As one can see, there is always a trade-off between using one model type or another: floating-point models will always show better accuracy (since they can be simply initialized with the weights of the quantized model and further trained for higher accuracy), while integer models yield faster inference. The progress here comes from both sides: AI accelerators for floating-point models are becoming faster and are reducing the difference between the speed of INT-8 and FP16 inference, while the accuracy of various network quantization approaches is also rising rapidly.

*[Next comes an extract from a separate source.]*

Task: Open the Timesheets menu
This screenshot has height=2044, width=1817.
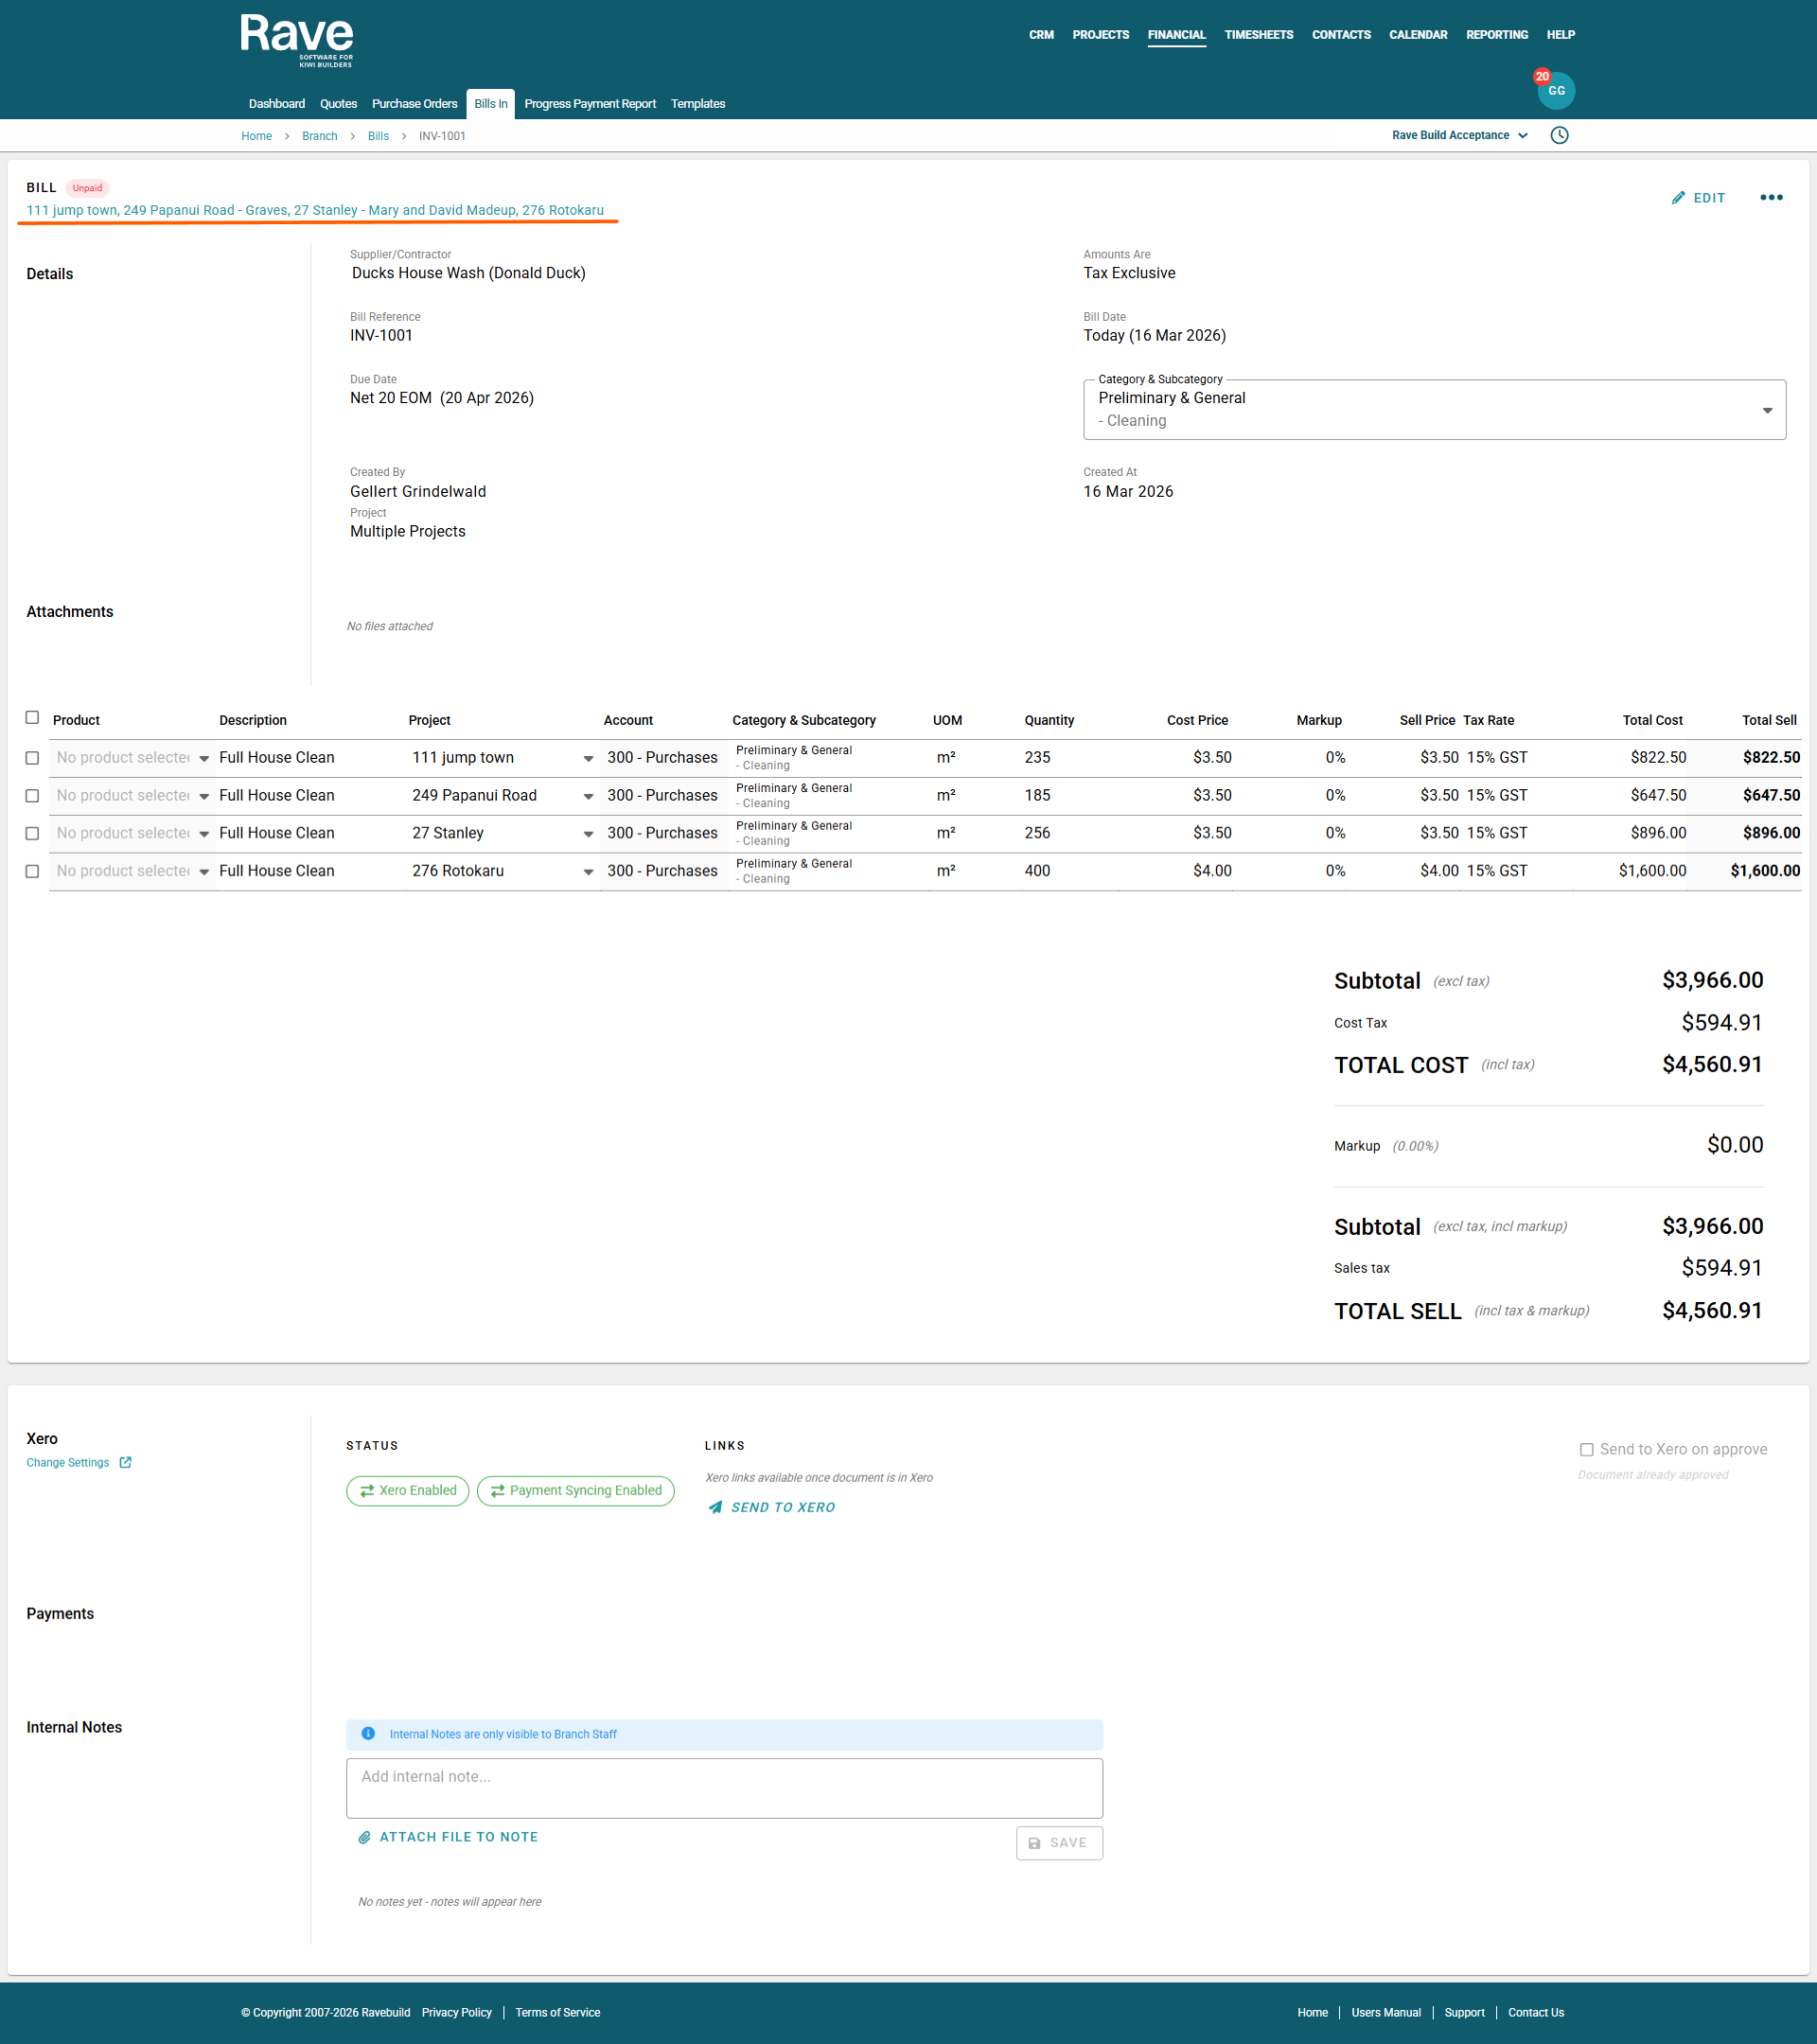Action: (x=1258, y=35)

Thus, the applicability of each approach will depend on the particular task and the corresponding hardware / energy consumption limitations: for complex models and high-performance devices float models are preferable (due to the convenience of deployment and better accuracy), while quantized inference is clearly beneficial in the case of low-power and low-RAM devices and quantization-friendly models that can be converted from the original float format to INT-8 with a minimal performance degradation.
When comparing float and quantized inference, one good analogy would be the use of Full HD vs. 4K videos on mobile devices. All other things being equal, the latter always have better quality due to their higher resolution, but also demand considerably more disc space or internet bandwidth and hardware resources for decoding them. Besides that, on some screens the difference between 1080P and 4K might not be visible. But this does not mean that one of the two resolutions should be discarded altogether. Rather, the most suitable solution should be used in each case.
Last but not least, one should definitely avoid comparing the performance of two different devices by running floating-point models on one and quantized models on the other. As they have different properties and show different accuracy results, the obtained numbers will make no sense (same as measuring the FPS in a video game running on two devices with different resolutions). This, however, does not refer to the situation when this is done to demonstrate the comparative performance of two inference types, if accompanied by the corresponding accuracy results.